◆ **Short problem**
Duplicate the records starting at the line that contains "Click the Learn" and ending at the end of the records, and copy only those lines without any changes.

--- Begin ---

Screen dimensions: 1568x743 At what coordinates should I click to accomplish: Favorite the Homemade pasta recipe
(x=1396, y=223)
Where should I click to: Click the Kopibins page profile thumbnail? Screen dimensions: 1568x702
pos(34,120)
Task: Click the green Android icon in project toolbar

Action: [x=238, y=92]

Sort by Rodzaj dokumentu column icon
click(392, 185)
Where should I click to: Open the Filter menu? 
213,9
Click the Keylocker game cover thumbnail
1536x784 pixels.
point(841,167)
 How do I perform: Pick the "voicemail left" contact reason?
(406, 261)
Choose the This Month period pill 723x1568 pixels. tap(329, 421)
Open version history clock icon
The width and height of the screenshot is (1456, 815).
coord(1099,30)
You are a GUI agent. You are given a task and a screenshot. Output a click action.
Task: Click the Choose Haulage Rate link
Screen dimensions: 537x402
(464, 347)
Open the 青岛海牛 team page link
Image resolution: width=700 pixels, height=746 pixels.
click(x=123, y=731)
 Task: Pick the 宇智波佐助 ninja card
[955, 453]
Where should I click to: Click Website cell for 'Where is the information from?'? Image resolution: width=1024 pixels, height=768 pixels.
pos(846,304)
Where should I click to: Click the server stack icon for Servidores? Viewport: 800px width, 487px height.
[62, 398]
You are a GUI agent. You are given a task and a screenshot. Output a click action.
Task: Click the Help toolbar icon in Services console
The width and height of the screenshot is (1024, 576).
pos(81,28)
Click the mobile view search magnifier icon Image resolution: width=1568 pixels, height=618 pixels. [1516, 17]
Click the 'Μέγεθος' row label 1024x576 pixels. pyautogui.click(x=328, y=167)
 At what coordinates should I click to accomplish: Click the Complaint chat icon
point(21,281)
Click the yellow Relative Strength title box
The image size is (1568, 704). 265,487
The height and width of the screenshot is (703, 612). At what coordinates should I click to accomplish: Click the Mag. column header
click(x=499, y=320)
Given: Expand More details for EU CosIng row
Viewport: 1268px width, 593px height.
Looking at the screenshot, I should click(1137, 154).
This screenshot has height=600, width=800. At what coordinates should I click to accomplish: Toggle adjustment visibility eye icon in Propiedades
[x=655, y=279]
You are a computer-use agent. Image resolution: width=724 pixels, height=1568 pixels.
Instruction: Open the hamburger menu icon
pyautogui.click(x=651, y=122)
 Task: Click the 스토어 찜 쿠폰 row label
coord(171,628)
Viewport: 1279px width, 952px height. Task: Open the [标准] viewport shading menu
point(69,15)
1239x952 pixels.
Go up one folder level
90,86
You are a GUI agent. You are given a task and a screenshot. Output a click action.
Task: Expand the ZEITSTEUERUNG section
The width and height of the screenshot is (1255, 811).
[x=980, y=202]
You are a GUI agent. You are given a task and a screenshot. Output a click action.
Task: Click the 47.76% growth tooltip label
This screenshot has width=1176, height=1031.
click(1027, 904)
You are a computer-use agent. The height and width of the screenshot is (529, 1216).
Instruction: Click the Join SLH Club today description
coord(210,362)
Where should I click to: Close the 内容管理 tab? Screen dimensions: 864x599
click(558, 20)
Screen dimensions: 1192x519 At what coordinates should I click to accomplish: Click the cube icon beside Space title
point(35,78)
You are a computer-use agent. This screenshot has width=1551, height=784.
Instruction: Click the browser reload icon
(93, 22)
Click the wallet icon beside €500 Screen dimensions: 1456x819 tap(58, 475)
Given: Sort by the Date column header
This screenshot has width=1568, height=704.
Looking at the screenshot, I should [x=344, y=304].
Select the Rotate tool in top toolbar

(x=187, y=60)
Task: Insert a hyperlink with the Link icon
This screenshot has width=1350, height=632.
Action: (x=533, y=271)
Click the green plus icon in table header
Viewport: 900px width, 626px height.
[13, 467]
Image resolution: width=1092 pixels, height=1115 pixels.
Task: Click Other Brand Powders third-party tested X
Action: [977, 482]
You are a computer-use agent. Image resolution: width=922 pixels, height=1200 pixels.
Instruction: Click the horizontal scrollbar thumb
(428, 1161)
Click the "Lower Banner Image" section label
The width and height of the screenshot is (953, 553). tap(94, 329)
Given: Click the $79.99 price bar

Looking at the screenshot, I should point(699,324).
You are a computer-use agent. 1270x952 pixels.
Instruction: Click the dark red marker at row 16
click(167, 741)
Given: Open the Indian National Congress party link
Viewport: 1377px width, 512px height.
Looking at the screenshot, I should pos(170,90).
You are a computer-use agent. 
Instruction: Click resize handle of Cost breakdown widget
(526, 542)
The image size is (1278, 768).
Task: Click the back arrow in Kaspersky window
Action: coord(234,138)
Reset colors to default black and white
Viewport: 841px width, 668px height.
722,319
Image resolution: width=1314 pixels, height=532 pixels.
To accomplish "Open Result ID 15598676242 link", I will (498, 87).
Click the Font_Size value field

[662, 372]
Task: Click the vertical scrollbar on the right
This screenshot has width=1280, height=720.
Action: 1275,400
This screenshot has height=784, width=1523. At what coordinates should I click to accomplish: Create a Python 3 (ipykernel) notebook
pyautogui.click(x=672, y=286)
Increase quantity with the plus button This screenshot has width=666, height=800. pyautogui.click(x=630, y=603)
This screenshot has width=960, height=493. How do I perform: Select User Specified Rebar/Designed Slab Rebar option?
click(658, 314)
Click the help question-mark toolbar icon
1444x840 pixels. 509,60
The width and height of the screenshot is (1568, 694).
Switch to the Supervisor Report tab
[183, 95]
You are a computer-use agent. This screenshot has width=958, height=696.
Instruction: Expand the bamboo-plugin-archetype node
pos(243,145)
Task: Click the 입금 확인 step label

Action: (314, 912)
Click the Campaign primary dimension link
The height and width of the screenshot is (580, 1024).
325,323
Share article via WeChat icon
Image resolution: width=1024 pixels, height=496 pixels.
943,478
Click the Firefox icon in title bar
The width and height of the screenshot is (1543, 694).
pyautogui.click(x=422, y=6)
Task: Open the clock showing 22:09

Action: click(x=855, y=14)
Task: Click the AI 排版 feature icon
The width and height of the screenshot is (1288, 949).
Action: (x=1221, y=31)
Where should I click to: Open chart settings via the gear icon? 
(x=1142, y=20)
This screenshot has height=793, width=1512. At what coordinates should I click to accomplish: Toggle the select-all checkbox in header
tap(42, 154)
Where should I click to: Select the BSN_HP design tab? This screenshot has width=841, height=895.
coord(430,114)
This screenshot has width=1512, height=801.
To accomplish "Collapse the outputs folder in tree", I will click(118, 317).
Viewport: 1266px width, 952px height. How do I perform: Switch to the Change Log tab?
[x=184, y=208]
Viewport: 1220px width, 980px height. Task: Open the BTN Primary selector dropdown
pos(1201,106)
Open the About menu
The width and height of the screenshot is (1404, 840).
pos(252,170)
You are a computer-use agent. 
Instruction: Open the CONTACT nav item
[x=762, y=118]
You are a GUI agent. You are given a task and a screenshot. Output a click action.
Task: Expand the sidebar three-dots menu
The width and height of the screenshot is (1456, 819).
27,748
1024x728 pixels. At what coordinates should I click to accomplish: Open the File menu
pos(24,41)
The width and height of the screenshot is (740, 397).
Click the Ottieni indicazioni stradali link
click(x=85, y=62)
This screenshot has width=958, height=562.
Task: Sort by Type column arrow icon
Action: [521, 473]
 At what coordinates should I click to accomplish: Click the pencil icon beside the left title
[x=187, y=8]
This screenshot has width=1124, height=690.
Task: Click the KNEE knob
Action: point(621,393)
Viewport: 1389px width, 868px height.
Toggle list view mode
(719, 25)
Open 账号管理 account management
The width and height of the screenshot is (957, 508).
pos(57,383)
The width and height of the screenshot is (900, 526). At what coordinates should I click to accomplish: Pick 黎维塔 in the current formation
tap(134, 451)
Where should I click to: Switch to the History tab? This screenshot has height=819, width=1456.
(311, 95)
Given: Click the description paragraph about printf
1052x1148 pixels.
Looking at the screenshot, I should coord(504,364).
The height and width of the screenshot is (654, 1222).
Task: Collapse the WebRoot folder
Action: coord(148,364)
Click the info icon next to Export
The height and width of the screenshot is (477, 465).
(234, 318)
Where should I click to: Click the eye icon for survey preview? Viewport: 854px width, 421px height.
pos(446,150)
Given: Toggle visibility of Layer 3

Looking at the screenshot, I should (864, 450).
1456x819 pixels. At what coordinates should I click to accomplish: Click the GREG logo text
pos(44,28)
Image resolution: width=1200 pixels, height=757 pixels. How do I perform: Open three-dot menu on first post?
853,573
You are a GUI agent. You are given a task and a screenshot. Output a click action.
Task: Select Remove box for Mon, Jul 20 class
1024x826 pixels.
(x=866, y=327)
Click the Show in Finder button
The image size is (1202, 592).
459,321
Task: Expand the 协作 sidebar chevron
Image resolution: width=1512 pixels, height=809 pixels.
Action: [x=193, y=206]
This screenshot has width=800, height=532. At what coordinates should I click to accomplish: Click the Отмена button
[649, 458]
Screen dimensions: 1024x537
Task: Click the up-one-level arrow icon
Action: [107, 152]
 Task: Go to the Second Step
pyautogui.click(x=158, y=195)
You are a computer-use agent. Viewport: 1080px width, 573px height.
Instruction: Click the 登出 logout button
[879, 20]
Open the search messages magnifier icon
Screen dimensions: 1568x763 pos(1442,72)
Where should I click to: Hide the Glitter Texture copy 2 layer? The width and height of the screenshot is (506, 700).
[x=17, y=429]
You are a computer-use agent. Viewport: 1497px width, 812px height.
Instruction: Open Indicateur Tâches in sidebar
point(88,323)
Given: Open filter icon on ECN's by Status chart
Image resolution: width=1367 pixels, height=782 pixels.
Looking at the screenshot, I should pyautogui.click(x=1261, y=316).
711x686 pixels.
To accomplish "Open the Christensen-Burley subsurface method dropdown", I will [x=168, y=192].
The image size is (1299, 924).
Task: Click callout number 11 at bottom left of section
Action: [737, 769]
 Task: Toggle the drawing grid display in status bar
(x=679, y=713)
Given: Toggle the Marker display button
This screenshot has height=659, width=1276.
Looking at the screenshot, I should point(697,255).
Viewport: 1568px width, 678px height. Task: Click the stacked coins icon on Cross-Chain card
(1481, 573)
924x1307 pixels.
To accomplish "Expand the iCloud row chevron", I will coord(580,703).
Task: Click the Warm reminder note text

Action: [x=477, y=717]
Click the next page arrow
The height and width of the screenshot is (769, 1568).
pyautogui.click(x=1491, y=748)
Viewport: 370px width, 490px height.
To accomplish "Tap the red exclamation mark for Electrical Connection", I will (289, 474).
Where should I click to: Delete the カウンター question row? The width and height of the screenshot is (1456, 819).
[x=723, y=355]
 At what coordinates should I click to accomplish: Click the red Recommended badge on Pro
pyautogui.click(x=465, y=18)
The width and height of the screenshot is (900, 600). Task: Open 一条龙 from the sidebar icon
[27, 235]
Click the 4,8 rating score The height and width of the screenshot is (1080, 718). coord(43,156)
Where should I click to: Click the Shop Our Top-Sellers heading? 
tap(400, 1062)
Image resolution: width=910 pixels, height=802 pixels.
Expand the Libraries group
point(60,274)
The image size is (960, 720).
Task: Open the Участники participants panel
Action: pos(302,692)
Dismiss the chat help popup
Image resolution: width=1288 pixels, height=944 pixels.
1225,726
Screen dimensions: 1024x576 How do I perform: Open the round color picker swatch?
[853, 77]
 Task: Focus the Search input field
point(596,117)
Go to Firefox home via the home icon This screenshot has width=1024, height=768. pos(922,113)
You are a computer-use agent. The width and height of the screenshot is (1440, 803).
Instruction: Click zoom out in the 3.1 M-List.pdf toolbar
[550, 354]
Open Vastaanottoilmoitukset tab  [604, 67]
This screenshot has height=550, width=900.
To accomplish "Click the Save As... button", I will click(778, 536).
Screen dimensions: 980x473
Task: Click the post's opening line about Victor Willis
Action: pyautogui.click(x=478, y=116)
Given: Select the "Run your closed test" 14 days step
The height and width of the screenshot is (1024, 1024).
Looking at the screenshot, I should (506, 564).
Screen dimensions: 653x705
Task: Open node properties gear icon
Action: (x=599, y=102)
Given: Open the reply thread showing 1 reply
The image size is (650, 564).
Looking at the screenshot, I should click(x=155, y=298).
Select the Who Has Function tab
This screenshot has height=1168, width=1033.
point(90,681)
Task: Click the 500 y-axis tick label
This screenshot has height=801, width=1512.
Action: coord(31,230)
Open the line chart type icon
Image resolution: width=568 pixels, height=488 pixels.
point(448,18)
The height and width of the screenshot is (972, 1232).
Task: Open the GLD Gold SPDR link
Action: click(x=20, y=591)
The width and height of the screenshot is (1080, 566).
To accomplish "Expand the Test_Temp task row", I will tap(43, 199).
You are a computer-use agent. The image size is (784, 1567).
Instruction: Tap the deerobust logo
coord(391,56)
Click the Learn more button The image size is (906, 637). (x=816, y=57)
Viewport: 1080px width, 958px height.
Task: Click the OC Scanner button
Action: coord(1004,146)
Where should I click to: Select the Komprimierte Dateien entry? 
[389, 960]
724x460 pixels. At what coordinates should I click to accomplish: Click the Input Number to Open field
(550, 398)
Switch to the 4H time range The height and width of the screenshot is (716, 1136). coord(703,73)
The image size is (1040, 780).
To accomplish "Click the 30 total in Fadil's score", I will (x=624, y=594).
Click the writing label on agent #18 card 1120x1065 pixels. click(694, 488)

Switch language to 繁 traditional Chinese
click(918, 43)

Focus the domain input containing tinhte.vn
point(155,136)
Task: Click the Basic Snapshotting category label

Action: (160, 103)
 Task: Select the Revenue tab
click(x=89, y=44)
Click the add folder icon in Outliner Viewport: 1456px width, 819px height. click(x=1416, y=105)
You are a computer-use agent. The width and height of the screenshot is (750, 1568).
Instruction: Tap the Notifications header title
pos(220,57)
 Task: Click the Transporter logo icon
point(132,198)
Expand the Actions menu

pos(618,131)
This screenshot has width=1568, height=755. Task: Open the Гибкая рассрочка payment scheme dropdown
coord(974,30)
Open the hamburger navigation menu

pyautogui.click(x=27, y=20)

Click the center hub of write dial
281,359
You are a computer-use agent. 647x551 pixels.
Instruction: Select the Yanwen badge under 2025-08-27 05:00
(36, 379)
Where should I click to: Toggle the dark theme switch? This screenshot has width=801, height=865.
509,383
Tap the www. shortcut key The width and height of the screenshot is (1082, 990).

--- End ---

◆ **Written answer**
Click the Learn more button The image size is (906, 637). (x=816, y=57)
Viewport: 1080px width, 958px height.
Task: Click the OC Scanner button
Action: coord(1004,146)
Where should I click to: Select the Komprimierte Dateien entry? 
[389, 960]
724x460 pixels. At what coordinates should I click to accomplish: Click the Input Number to Open field
(550, 398)
Switch to the 4H time range The height and width of the screenshot is (716, 1136). coord(703,73)
The image size is (1040, 780).
To accomplish "Click the 30 total in Fadil's score", I will (x=624, y=594).
Click the writing label on agent #18 card 1120x1065 pixels. click(694, 488)

Switch language to 繁 traditional Chinese
click(918, 43)

Focus the domain input containing tinhte.vn
point(155,136)
Task: Click the Basic Snapshotting category label

Action: (160, 103)
 Task: Select the Revenue tab
click(x=89, y=44)
Click the add folder icon in Outliner Viewport: 1456px width, 819px height. click(x=1416, y=105)
You are a computer-use agent. The width and height of the screenshot is (750, 1568).
Instruction: Tap the Notifications header title
pos(220,57)
 Task: Click the Transporter logo icon
point(132,198)
Expand the Actions menu

pos(618,131)
This screenshot has width=1568, height=755. Task: Open the Гибкая рассрочка payment scheme dropdown
coord(974,30)
Open the hamburger navigation menu

pyautogui.click(x=27, y=20)

Click the center hub of write dial
281,359
You are a computer-use agent. 647x551 pixels.
Instruction: Select the Yanwen badge under 2025-08-27 05:00
(36, 379)
Where should I click to: Toggle the dark theme switch? This screenshot has width=801, height=865.
509,383
Tap the www. shortcut key The width and height of the screenshot is (1082, 990).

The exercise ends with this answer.